HDFS high availability keeps a standby NameNode ready to take over when the active NameNode fails. With QJM, both NameNodes write edit logs through a quorum of JournalNode daemons instead of relying on shared storage.
The HA configuration must name the logical namespace, both NameNode RPC addresses, JournalNode quorum, and failover provider. Format the first NameNode, initialize shared edits, bootstrap the standby, and verify active and standby states before relying on failover.
Use an odd number of JournalNodes on separate hosts. A two-node quorum cannot tolerate a JournalNode loss and still protect the edit log.

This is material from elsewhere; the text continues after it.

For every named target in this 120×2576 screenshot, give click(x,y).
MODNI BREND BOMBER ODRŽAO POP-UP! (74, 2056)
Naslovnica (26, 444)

<property> <name>dfs.nameservices</name> <value>cluster1</value> </property> <property> <name>dfs.ha.namenodes.cluster1</name> <value>nn1,nn2</value> </property>
<property> <name>dfs.namenode.rpc-address.cluster1.nn1</name> <value>nn1.example.net:8020</value> </property> <property> <name>dfs.namenode.rpc-address.cluster1.nn2</name> <value>nn2.example.net:8020</value> </property>
<property> <name>dfs.namenode.shared.edits.dir</name> <value>qjournal://jn1.example.net:8485;jn2.example.net:8485;jn3.example.net:8485/cluster1</value> </property> <property> <name>dfs.client.failover.proxy.provider.cluster1</name> <value>org.apache.hadoop.hdfs.server.namenode.ha.ConfiguredFailoverProxyProvider</value> </property>
$ hdfs --daemon start journalnode
Run this on each JournalNode host before formatting shared edits.
$ hdfs namenode -format -clusterId hadoop-ha01 Storage directory /data/hadoop/hdfs/name has been successfully formatted.
$ hdfs namenode -bootstrapStandby
=====================================================
About to bootstrap Standby ID nn2 from:
Nameservice ID: cluster1
Other Namenode ID: nn1
=====================================================
Storage directory /data/hadoop/hdfs/name has been successfully formatted.
$ hdfs haadmin -getServiceState nn1 active
$ hdfs haadmin -getServiceState nn2 standby